▶ [Exercise brief] Below are entries; output exactly the lines from the one with "Certificazione ISO9001 (773, 853)" to the one with "Credits (1349, 853)", both included, and nothing else.

Collected data
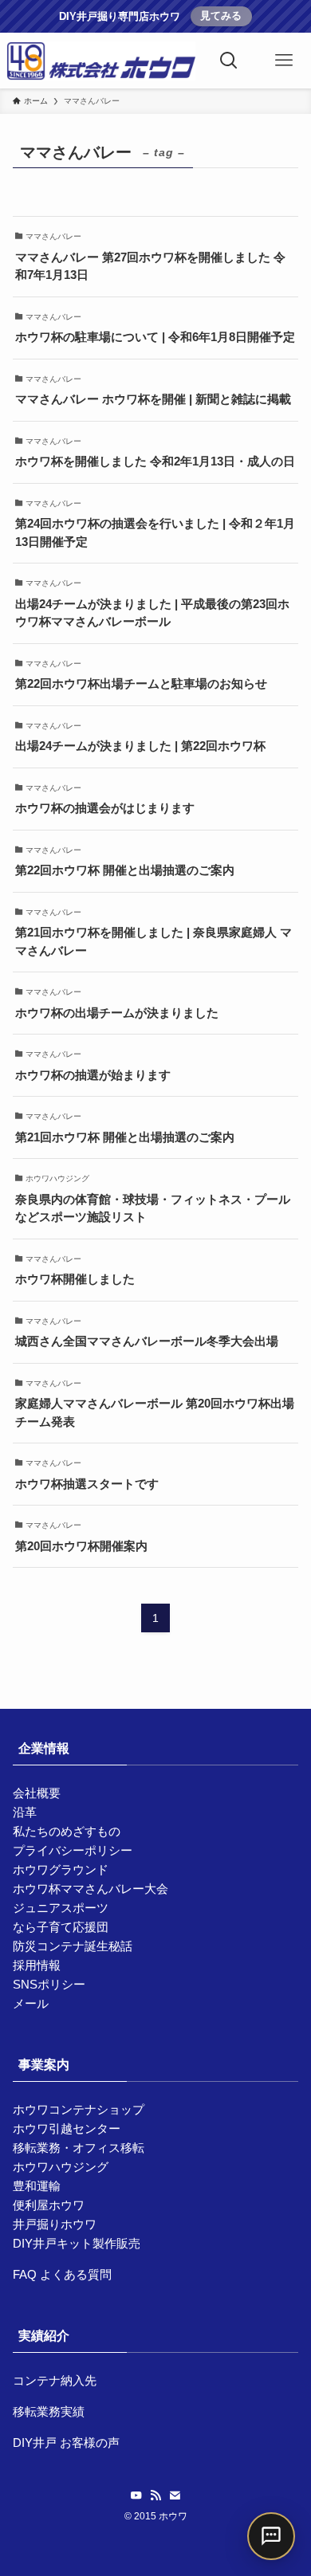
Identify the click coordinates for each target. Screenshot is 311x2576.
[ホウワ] (100, 60)
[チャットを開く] (271, 2536)
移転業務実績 (49, 2411)
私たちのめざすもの (66, 1831)
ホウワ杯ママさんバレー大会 (90, 1888)
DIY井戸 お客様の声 (66, 2442)
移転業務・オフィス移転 (78, 2147)
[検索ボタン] (229, 60)
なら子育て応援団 (60, 1927)
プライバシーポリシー (72, 1850)
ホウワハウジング (60, 2167)
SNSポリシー (49, 1984)
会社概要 (37, 1793)
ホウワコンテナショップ (78, 2109)
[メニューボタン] (283, 60)
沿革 (25, 1812)
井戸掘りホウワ (54, 2224)
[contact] (174, 2495)
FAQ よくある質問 (62, 2274)
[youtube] (136, 2495)
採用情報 (37, 1965)
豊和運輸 (37, 2186)
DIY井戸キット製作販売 (76, 2243)
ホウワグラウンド (60, 1869)
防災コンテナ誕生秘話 (72, 1946)
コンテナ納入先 (54, 2380)
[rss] (155, 2495)
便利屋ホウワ (49, 2205)
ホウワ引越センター (66, 2128)
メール (31, 2003)
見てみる (221, 16)
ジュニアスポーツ (60, 1907)
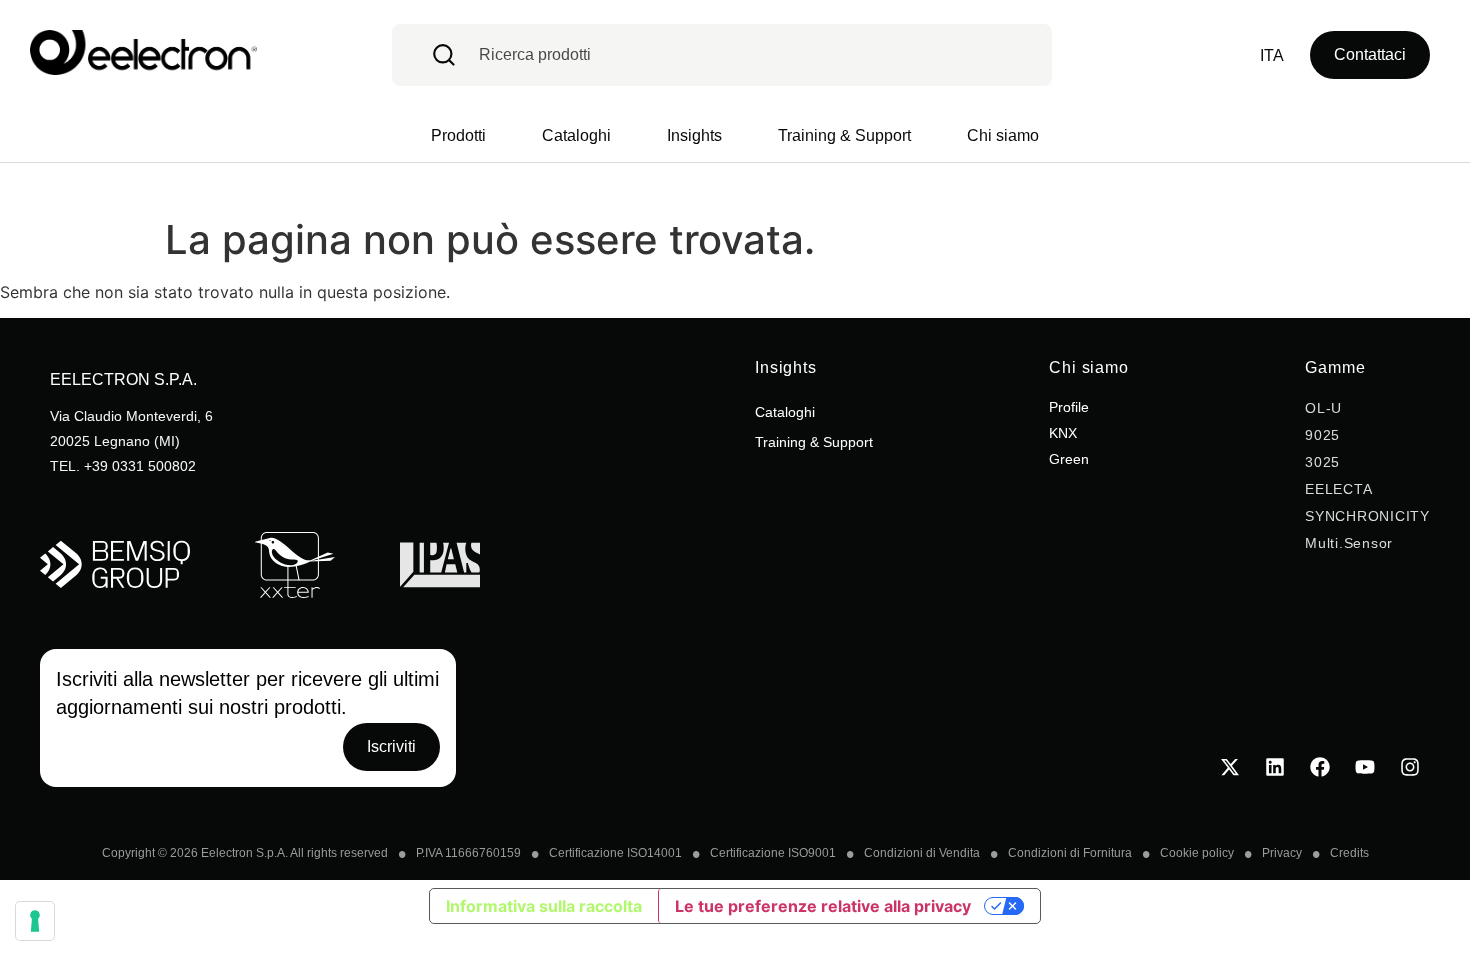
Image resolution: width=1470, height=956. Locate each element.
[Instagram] (1410, 767)
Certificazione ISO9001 (773, 853)
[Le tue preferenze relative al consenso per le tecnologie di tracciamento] (35, 921)
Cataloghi (785, 412)
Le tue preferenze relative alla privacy (823, 906)
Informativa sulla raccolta (544, 906)
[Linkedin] (1275, 767)
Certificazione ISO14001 (615, 853)
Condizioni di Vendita (922, 853)
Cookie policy (1197, 853)
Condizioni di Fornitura (1070, 853)
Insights (786, 367)
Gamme (1335, 367)
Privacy (1282, 853)
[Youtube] (1365, 767)
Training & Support (814, 442)
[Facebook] (1320, 767)
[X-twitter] (1230, 767)
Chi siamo (1089, 367)
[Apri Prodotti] (463, 136)
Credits (1349, 853)
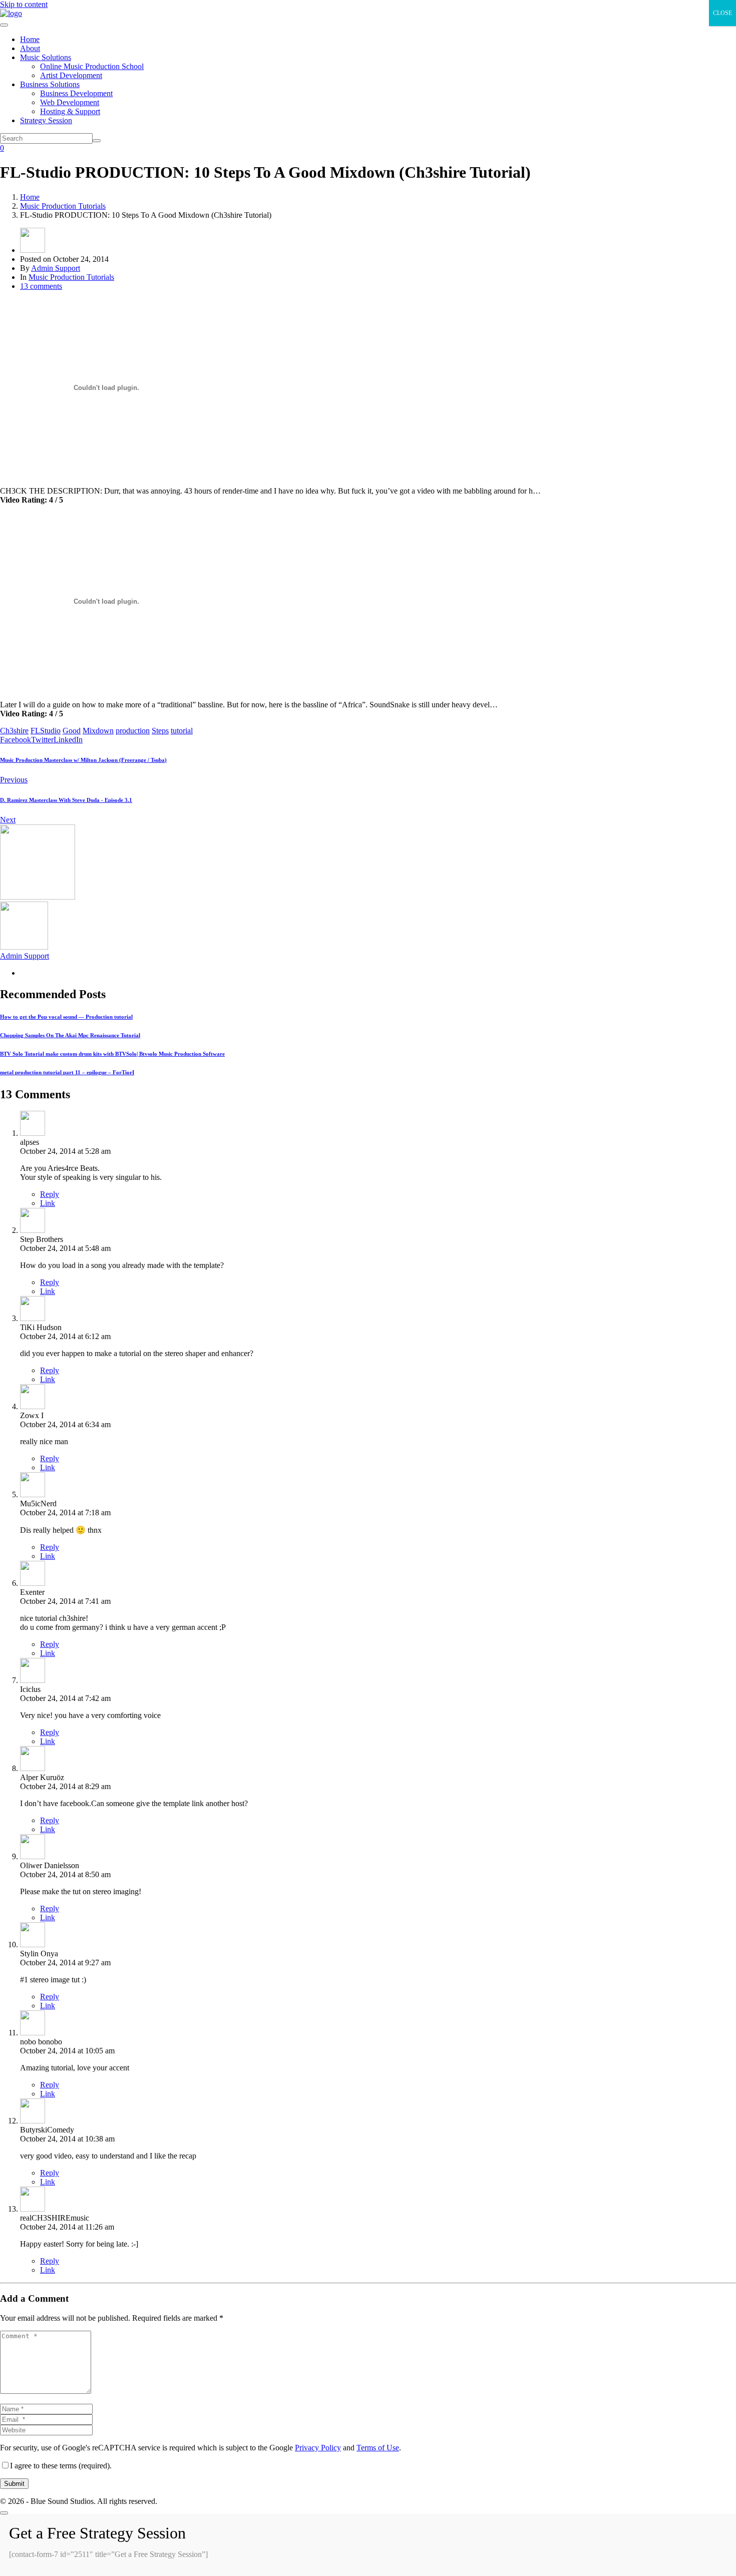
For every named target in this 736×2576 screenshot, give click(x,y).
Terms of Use (377, 2447)
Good (72, 730)
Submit (14, 2483)
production (133, 730)
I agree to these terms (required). (61, 2465)
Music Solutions (45, 57)
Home (30, 39)
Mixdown (98, 730)
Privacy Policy (318, 2447)
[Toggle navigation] (4, 25)
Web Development (69, 102)
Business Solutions (50, 84)
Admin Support (55, 268)
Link (47, 1203)
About (30, 48)
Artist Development (71, 75)
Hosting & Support (70, 111)
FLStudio (46, 730)
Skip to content (24, 4)
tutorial (182, 730)
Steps (160, 730)
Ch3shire (14, 730)
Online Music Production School (92, 66)
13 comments (41, 286)
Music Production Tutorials (71, 277)
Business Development (76, 93)
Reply (49, 1194)
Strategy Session (46, 120)
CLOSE (722, 13)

▶ [Solution for this task]
Certificazione ISO9001 (773, 853)
[Le tue preferenze relative al consenso per le tecnologie di tracciamento] (35, 921)
Cataloghi (785, 412)
Le tue preferenze relative alla privacy (823, 906)
Informativa sulla raccolta (544, 906)
[Linkedin] (1275, 767)
Certificazione ISO14001 (615, 853)
Condizioni di Vendita (922, 853)
Cookie policy (1197, 853)
Condizioni di Fornitura (1070, 853)
Insights (786, 367)
Gamme (1335, 367)
Privacy (1282, 853)
[Youtube] (1365, 767)
Training & Support (814, 442)
[Facebook] (1320, 767)
[X-twitter] (1230, 767)
Chi siamo (1089, 367)
[Apri Prodotti] (463, 136)
Credits (1349, 853)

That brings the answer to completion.